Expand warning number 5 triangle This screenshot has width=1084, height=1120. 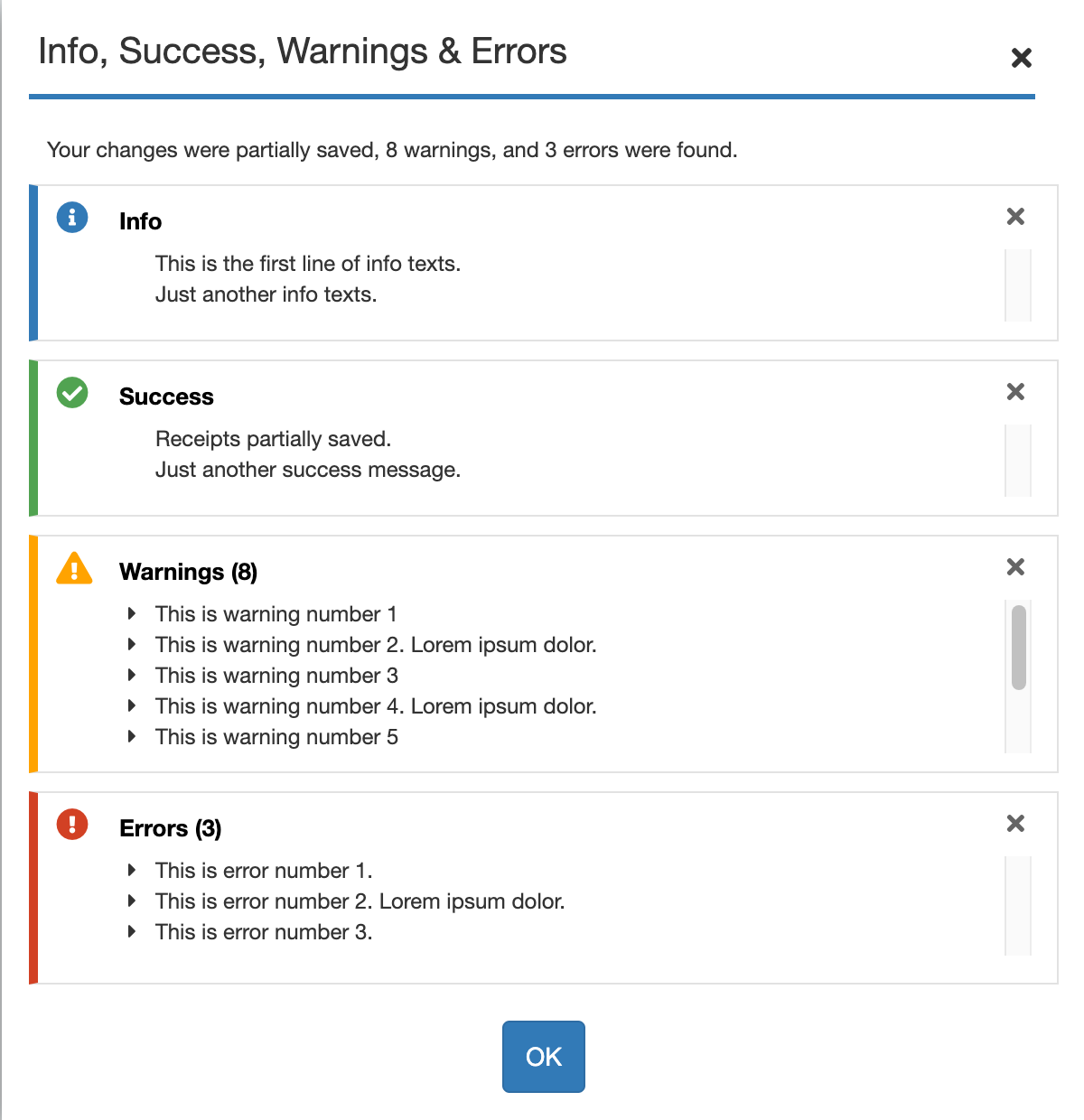132,737
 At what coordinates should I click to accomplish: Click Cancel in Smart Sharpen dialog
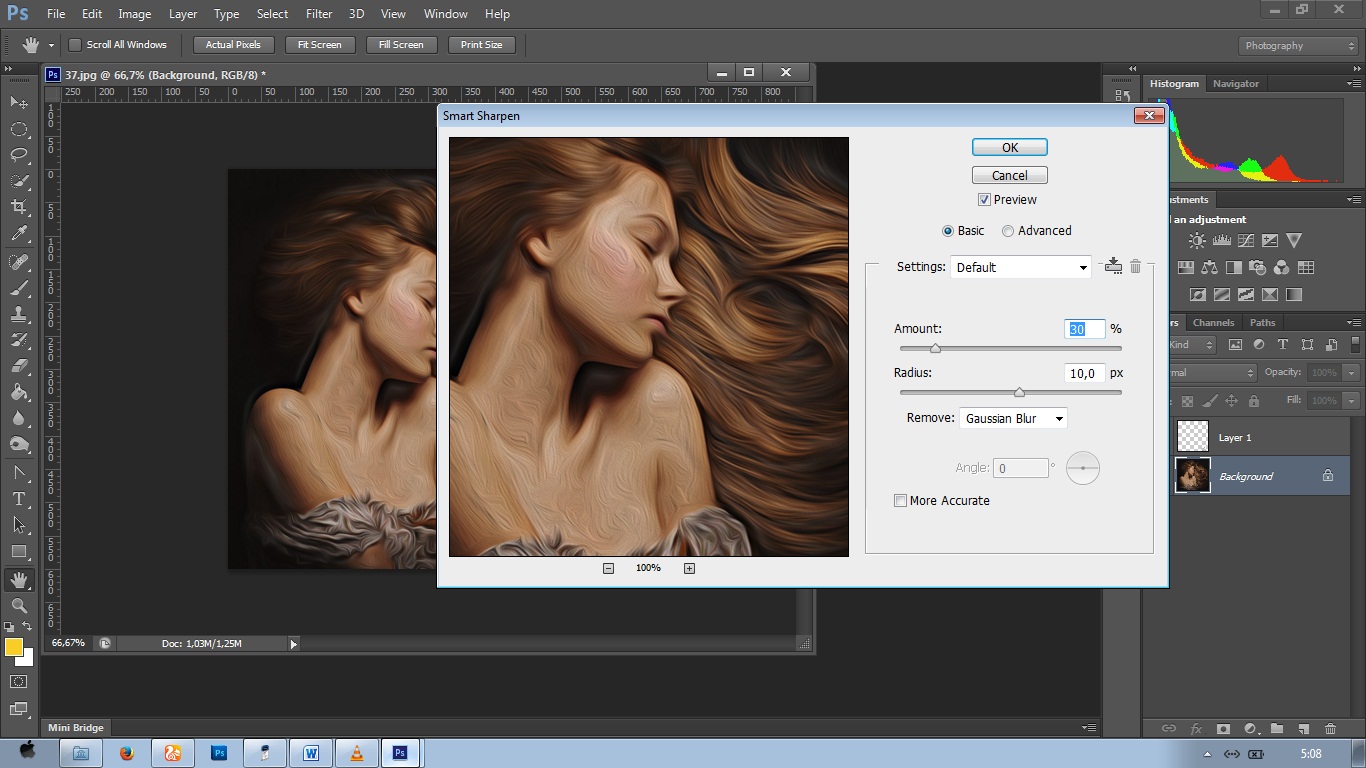[1009, 175]
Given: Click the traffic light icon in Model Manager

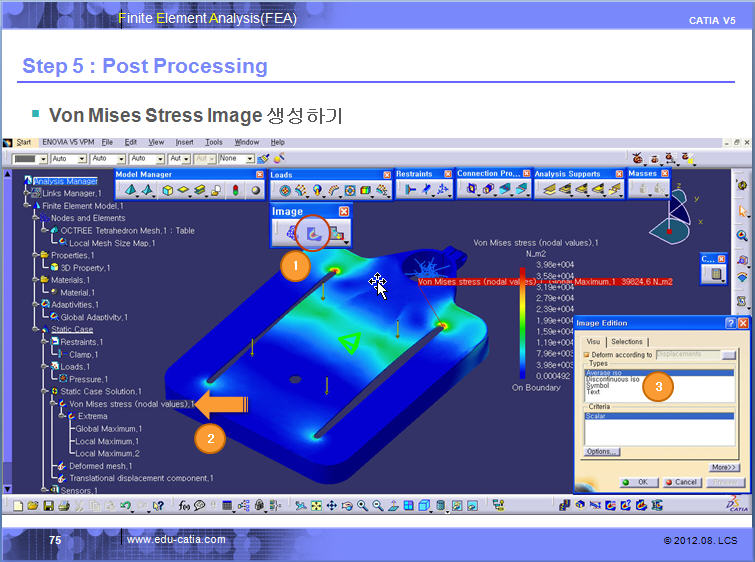Looking at the screenshot, I should point(237,189).
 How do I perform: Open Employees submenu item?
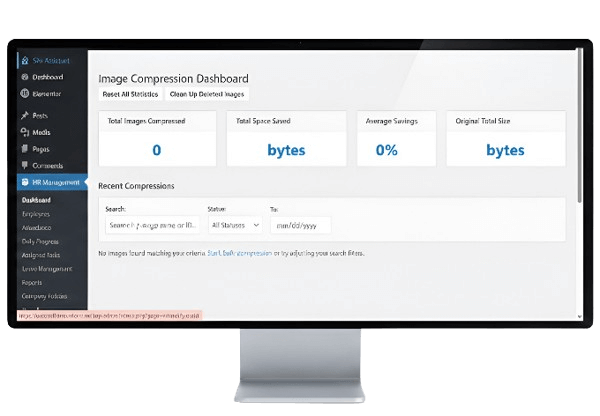click(x=35, y=213)
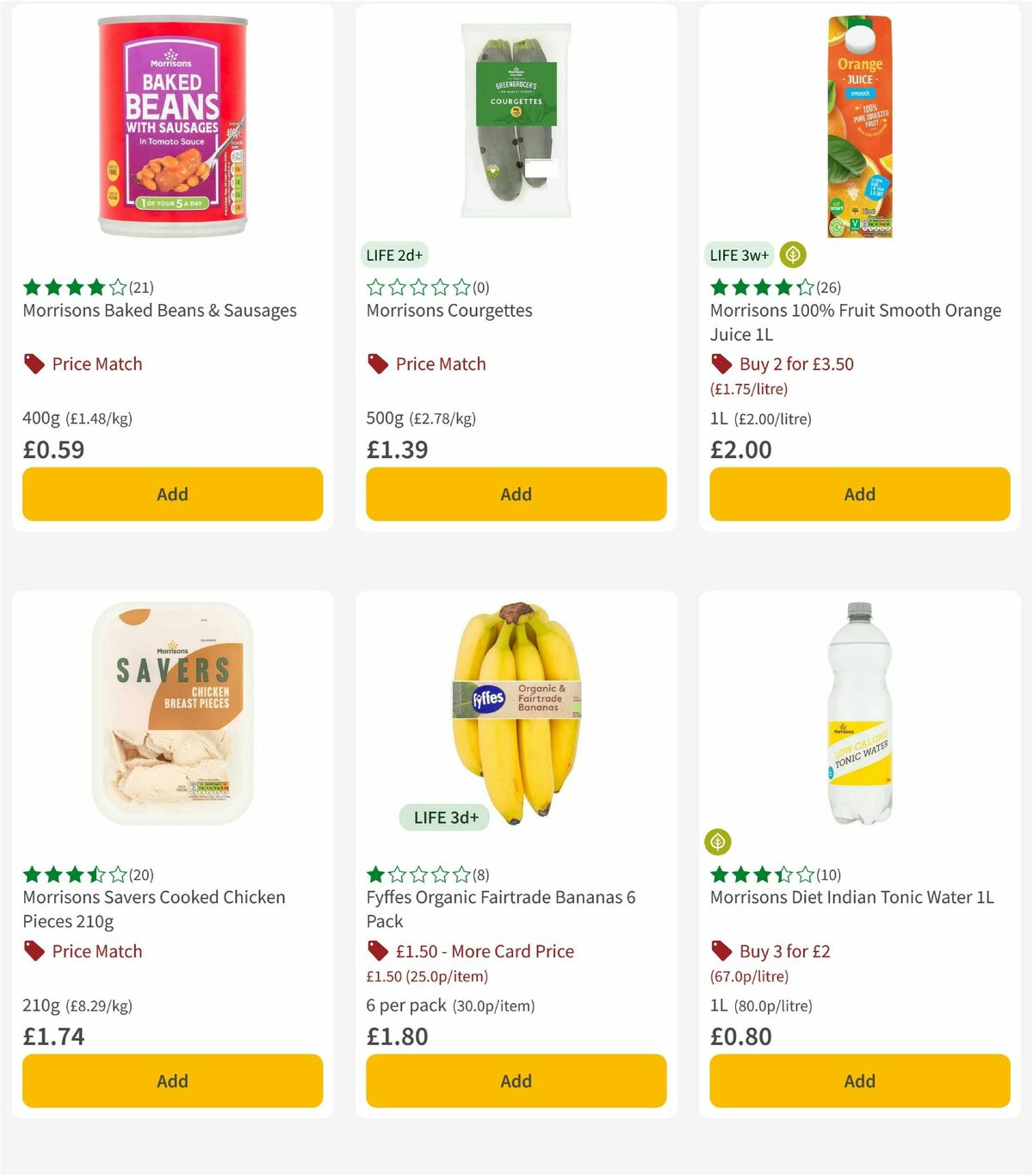Viewport: 1033px width, 1176px height.
Task: Click the green sustainability leaf icon near Orange Juice
Action: pyautogui.click(x=792, y=255)
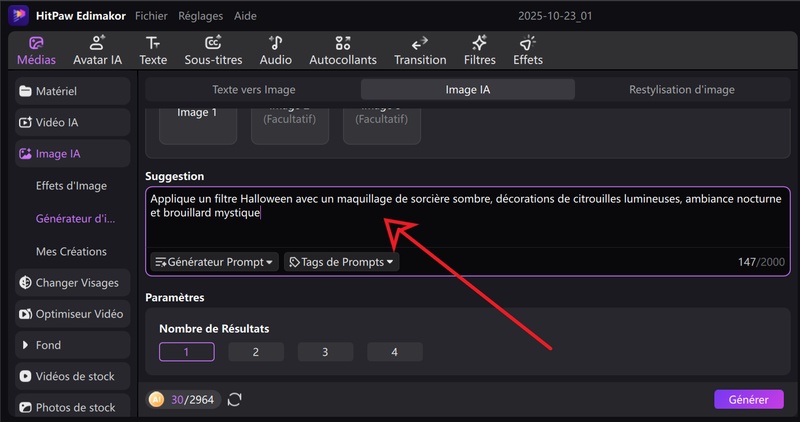Expand the Générateur Prompt dropdown
This screenshot has width=800, height=422.
point(214,262)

--

_TASK OBJECTIVE_.
Please print exactly the lines from the one holding "Given: Click the" through the final line of the data above, including both, and skip all pictures.

_ANSWER SECTION_.
Given: Click the traffic light icon in Model Manager

Looking at the screenshot, I should point(237,189).
 How do I perform: Open Employees submenu item?
click(x=35, y=213)
Viewport: 1033px width, 1176px height.
Task: Click the green sustainability leaf icon near Orange Juice
Action: pyautogui.click(x=792, y=255)
Expand the Générateur Prompt dropdown
This screenshot has width=800, height=422.
point(214,262)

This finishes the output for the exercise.